別宮『月の光』のマナの源泉である程度は補給されたそうだが…… 『成婚の儀』でも少量とはいえ『マナの供給』をしてはいた。が、全然足りないんだろう。呼吸をするように『マナ』が消費されていくのが『マナ欠乏症』だ。今の『彼女』の消費量やこれから行う『大浄化』を考えれば、『魔力やマナ』の多い王族でも夫君一人では補いきれないのだ。
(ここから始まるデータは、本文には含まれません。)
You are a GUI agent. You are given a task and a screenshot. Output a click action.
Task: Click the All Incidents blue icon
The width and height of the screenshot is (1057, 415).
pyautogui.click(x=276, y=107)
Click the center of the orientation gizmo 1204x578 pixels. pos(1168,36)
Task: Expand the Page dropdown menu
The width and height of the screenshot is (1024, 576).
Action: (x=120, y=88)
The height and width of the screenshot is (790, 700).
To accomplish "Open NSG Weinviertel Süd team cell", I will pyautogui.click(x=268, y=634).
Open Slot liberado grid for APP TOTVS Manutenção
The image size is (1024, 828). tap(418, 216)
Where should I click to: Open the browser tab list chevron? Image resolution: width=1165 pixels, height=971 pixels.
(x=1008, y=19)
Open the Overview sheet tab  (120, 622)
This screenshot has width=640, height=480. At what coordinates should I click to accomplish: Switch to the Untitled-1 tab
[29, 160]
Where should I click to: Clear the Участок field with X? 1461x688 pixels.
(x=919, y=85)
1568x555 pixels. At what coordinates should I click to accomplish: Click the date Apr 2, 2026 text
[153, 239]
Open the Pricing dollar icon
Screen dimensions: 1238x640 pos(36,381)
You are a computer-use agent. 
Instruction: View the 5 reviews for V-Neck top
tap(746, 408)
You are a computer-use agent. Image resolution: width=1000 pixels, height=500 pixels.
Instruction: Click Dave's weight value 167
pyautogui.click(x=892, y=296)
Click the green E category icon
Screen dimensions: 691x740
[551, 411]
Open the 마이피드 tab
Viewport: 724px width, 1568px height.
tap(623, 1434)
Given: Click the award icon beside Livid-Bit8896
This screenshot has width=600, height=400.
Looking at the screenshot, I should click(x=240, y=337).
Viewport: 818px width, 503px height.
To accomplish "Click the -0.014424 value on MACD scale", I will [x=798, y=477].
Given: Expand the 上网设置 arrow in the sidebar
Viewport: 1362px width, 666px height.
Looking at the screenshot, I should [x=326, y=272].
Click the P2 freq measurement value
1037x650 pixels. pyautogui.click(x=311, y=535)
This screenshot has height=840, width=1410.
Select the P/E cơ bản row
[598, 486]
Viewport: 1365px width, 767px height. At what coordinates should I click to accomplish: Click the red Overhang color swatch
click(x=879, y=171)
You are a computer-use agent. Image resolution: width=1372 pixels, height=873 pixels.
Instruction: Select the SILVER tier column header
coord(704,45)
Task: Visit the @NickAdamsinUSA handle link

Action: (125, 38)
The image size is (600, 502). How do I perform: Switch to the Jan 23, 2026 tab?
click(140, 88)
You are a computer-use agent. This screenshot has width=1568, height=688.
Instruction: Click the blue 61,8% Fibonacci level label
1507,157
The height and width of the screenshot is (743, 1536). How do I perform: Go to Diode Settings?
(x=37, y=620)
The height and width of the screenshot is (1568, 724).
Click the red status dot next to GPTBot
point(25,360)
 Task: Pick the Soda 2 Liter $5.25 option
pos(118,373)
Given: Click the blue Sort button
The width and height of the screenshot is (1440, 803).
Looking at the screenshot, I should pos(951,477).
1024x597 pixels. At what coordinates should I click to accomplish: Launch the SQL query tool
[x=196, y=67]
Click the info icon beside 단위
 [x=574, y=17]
食後のおかわりの珈琲をゆっくりと飲んでいる『彼女』。
可愛いな。ああ、本当に私は幸せだ。目の前にいる『彼女』が自分の妻だなんて。
「ハルカにとって私が初めてで、大好きな味だといわれてとても嬉しかった」
いきなり話を振られて珈琲を噴き出しそうになった『彼女』。
「レオンは初めてだったの?」
そう問い返される。
「ああ、そうなんだ。恥ずかしいけれど…… 誰かをこんなに求めてしまうなんて、自分のものにしたいだなんて思ってことなくて、戸惑っている。私達は魔力やマナが多すぎることと王族だから迂闊なこともできないということもあって中々縁遠かったんだ。魔力やマナの差が大きいと相手に負担がかかるから…… 正直、ハルカがルイスやクリスと成婚の儀をしている時、全然平気じゃなかった。それが必要だと判っていても嫉妬したし、誰にも触れさせたくないと思った」
私の言葉に『彼女』の瞳からポロポロ涙がこぼれていく。
「いつも泣かせてしまうな」
そう言うと『彼女』の頬に手をやり唇にキスをする。
始めは軽く啄むように何度も繰り返す。『彼女』の瞳が私をじっと見つめる。
「優しくするから。ハルカ」
天蓋の四隅にあるリボンを解きベッドがレースのカーテンで覆われた。